» Activity: Everything from the line containing "680x440 pixels. Task: Select" through the final line below must be output exactly, both ends included, with nothing else and no pictures.

» Extracted records:
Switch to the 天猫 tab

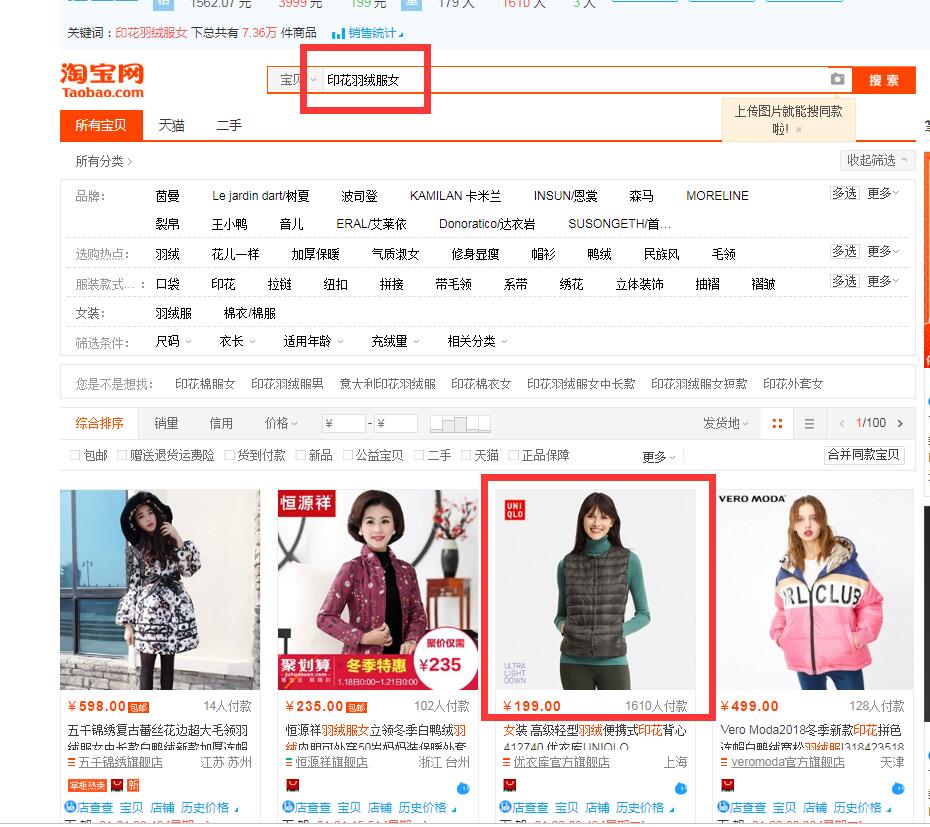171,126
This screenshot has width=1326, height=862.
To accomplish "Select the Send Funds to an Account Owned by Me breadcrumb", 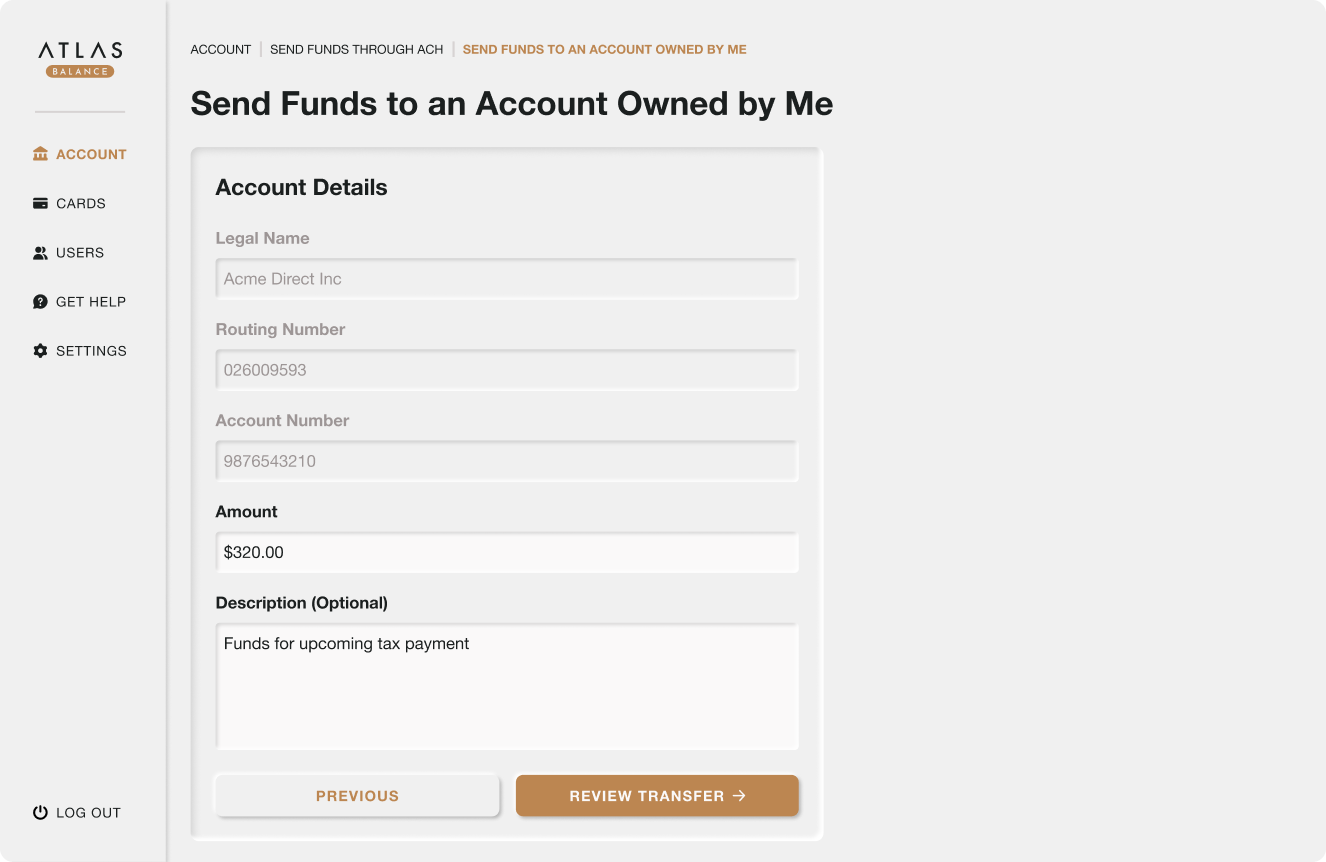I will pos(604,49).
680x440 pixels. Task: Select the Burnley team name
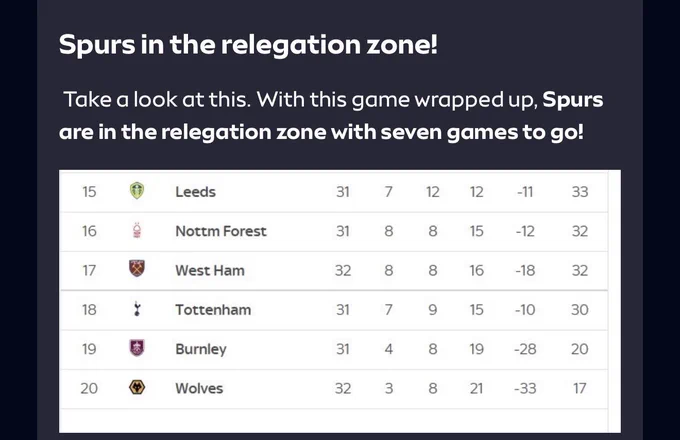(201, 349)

» The answer:
680x440 pixels. Task: Select the Burnley team name
(201, 349)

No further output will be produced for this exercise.